I have set Weekly Automatic Full Backup Scheduled on Network Location but facing one Problem We can't get Backup Success and Getting below Error.

:-A Volume Shadow Copy Service Operation Failed. Detail :- The Volume Shadow Copy Operation Failed With error : 0X800423F4

Please Give me Perfect way for same.

:wave:


----------



## Jay_JWLH (Apr 30, 2008)

Open up Services. Is Volume Shadow Copy on Manual, or anything else other than Disabled? This is important.

Has the backup managed to complete at least one time already?

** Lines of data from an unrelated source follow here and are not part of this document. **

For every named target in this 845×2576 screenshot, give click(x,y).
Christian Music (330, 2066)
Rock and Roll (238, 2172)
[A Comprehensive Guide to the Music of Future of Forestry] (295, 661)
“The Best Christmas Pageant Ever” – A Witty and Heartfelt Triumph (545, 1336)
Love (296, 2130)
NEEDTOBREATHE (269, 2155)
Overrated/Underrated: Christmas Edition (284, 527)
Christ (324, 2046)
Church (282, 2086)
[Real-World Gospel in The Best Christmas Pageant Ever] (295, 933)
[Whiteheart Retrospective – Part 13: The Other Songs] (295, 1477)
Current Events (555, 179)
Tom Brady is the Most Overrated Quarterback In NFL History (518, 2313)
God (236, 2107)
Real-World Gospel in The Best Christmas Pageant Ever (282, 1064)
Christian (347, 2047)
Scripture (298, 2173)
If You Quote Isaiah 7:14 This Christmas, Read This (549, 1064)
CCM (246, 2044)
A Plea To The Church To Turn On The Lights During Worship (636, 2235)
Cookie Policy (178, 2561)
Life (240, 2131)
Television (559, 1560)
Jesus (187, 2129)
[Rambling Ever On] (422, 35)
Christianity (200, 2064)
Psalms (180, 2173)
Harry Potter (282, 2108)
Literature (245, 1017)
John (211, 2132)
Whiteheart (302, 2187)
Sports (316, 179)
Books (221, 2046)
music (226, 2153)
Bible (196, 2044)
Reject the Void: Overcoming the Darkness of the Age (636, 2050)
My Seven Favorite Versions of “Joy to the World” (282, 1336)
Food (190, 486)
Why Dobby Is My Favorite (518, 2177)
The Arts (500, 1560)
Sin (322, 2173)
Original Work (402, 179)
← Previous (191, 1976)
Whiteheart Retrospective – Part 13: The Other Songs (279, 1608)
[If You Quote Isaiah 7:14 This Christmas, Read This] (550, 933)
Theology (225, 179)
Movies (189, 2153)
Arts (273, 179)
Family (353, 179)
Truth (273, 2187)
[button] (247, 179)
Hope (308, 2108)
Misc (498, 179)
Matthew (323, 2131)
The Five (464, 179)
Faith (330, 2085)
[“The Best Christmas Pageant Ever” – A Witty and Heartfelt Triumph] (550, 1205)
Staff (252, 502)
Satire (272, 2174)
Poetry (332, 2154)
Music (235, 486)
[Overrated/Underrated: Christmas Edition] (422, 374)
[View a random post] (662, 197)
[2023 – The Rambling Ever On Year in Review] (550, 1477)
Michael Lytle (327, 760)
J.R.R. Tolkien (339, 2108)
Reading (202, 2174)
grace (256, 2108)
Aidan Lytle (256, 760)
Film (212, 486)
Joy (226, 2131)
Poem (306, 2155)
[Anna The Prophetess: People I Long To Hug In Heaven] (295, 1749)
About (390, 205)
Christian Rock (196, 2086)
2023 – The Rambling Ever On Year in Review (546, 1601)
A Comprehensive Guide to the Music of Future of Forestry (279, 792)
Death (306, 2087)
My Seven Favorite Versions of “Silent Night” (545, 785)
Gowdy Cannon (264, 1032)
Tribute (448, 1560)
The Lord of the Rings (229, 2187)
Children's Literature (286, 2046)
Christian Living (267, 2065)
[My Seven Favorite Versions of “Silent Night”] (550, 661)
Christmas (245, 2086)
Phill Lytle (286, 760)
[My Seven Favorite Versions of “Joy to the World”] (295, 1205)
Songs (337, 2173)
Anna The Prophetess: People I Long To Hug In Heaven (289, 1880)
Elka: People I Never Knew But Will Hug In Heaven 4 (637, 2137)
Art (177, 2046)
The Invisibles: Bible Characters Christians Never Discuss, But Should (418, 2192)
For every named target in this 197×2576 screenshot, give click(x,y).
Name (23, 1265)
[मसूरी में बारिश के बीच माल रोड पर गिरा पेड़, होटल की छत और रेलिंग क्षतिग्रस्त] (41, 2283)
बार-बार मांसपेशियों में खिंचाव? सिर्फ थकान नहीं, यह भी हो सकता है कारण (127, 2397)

Is the network location using the FAT32 disk format, or something else like exFAT or NTFS? Remember that FAT32 can't hold file sizes larger than 4GB, so any attempt to copy the file over to the network location will fail once it reaches that point. I've faced this problem before with a NAS, and the lack of information given from the NAS is frustrating until you figure it out for yourself.


----------



## windowsfrm (Jul 21, 2011)

Thanks You Jay_JWLH 

(1)Volume Shadow Copy Service is on Manual Mode so it is a Problem and can i Change to Manual Mode to Automatic.
(2) yes we have a taken already backup at before.
(3)Partition Type is NTFS.

ray:


----------



## Wand3r3r (Sep 17, 2010)

Might want to start with some basics like make sure your AD is correct and ntfs is correct.

For AD use this
Dcdiag

For ntfs do a chkdsk /r on each volume. There is a small risk of data loss but that is the only way you can correct file table errors.

Check your event viewer logs for clues.

This was a pretty good lead but I don't know if your situation fits the criteria
Error returned while creating the volume shadow copy:800423f4 - Small Business Server


----------



## windowsfrm (Jul 21, 2011)

Thanks You i Will Try later


----------